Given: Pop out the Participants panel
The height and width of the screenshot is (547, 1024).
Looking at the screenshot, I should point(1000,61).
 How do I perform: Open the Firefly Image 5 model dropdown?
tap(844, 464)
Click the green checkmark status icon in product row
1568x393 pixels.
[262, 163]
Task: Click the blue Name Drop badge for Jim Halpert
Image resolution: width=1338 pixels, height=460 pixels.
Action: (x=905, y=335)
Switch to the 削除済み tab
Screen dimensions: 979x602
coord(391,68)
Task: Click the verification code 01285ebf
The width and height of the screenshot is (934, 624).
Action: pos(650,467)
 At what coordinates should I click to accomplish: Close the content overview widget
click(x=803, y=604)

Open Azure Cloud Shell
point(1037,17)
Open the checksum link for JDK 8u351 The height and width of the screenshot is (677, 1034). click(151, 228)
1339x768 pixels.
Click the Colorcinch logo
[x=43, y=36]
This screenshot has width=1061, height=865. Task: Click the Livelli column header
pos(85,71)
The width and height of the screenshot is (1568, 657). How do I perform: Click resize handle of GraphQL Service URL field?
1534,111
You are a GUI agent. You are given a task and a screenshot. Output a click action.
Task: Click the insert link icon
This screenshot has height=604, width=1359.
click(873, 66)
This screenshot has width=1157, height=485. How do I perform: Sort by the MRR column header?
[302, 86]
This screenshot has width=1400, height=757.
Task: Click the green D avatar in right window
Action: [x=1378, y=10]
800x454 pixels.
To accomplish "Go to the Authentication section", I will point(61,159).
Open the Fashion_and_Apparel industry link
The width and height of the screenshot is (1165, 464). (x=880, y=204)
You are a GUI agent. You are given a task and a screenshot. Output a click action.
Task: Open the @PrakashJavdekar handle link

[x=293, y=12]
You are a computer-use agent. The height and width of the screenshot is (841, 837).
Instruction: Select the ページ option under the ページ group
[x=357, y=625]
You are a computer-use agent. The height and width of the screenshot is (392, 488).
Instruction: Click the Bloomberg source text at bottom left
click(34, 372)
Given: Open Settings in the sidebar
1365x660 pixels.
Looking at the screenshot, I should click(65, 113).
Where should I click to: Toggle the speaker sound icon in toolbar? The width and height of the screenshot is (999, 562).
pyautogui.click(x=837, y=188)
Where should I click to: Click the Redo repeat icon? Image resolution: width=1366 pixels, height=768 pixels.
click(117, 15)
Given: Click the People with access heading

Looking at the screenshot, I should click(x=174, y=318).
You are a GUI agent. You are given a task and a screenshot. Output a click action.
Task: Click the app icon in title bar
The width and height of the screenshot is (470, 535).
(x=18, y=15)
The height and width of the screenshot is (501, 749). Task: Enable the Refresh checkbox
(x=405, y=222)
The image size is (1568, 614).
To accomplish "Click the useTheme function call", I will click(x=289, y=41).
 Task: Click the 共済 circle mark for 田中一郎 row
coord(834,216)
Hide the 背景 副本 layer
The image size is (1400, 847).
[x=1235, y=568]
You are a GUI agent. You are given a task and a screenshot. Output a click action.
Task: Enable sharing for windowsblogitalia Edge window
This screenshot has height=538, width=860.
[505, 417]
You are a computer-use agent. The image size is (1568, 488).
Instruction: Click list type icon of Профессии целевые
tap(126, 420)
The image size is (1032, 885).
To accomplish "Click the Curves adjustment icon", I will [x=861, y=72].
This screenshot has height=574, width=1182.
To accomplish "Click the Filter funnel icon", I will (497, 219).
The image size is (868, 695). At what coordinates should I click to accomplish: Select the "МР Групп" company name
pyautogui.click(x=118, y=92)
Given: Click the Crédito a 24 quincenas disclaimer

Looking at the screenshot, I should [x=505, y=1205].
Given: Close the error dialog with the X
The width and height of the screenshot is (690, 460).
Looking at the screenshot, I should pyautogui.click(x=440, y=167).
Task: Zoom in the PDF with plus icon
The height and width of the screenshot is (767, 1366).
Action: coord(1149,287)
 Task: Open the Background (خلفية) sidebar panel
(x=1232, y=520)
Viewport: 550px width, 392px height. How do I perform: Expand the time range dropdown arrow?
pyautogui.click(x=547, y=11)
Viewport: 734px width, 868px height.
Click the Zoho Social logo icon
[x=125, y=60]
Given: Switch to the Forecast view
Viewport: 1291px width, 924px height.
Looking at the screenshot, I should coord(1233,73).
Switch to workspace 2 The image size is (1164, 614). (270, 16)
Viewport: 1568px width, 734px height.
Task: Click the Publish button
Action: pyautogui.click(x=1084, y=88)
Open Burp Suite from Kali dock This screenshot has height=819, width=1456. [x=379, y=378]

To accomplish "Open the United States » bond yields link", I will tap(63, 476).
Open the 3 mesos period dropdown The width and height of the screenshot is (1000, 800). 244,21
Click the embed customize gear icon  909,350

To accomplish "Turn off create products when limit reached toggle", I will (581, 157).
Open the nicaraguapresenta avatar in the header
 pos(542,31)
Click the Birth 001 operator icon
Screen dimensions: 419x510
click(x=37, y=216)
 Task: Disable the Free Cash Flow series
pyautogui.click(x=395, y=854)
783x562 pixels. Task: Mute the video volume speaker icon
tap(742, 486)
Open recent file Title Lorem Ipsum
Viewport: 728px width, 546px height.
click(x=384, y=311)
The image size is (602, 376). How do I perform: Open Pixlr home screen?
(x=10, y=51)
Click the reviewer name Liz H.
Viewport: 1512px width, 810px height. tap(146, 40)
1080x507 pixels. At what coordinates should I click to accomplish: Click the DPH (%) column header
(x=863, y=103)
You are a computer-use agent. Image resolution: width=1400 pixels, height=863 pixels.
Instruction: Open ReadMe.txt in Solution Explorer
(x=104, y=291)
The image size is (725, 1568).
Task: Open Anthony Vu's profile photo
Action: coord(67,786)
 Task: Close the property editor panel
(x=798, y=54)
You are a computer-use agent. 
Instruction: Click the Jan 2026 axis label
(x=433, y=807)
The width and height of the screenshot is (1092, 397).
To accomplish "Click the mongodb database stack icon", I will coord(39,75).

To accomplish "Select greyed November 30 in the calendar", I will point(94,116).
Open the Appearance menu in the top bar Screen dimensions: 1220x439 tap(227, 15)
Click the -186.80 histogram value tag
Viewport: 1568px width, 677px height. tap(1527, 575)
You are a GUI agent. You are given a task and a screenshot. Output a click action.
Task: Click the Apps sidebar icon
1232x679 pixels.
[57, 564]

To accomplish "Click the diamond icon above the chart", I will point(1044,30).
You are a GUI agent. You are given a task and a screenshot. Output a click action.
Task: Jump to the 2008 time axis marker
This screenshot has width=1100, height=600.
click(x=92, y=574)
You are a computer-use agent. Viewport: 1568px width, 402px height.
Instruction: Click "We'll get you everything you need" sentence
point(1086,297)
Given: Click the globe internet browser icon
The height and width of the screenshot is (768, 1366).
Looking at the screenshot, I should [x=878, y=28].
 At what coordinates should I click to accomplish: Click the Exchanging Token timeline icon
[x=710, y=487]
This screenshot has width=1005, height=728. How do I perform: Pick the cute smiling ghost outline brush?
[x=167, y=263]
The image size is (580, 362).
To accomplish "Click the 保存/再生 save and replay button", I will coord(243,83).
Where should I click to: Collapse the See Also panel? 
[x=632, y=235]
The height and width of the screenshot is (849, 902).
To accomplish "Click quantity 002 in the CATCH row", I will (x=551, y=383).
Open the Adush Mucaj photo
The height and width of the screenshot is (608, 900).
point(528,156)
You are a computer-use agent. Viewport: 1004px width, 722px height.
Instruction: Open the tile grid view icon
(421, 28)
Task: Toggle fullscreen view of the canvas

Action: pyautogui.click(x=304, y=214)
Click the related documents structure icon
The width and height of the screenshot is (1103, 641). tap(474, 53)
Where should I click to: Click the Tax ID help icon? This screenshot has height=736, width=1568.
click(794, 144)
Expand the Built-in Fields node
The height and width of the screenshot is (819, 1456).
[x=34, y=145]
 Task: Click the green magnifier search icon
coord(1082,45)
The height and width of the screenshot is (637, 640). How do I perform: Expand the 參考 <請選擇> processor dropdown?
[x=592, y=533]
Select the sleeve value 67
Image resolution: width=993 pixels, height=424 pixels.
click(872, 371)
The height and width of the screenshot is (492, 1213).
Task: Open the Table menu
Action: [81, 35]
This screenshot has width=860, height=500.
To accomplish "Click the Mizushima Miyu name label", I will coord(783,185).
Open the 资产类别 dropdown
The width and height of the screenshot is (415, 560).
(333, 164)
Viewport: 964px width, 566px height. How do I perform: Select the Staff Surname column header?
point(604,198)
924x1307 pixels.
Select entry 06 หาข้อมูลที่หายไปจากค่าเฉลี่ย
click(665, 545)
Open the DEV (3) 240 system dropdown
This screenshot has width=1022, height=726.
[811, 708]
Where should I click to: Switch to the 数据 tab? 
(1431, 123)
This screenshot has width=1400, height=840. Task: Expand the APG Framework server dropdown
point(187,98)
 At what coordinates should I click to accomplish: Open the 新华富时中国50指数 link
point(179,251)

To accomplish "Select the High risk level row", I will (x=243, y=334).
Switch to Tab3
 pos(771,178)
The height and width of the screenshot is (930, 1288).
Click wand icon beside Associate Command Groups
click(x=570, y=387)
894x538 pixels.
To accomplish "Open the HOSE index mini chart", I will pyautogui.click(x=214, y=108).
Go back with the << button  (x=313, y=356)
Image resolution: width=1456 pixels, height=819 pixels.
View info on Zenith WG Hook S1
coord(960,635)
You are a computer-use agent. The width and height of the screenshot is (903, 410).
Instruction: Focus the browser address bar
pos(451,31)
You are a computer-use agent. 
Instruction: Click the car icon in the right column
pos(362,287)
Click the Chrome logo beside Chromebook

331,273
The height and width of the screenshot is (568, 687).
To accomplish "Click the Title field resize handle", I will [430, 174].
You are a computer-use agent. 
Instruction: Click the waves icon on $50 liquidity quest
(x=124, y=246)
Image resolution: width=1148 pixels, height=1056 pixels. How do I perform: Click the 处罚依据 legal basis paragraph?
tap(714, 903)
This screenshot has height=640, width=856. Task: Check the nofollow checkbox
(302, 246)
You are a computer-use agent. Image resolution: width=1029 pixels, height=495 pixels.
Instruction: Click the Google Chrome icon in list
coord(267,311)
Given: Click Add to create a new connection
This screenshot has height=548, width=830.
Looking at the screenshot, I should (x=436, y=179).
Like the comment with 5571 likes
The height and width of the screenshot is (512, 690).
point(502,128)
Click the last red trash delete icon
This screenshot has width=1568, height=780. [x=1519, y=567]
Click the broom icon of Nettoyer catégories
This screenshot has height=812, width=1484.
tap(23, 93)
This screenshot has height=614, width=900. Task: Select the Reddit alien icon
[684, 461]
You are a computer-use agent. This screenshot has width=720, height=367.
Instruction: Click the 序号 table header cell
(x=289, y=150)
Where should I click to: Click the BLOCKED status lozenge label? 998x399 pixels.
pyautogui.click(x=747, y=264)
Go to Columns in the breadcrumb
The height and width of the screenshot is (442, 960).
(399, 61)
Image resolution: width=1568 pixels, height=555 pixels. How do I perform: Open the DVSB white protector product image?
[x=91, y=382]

+ + + +

Which lines in the entries above contain the string "Enable"? Copy each of those lines in full, and treat the match as case-sensitive.

The height and width of the screenshot is (501, 749). Task: Enable the Refresh checkbox
Task: Enable sharing for windowsblogitalia Edge window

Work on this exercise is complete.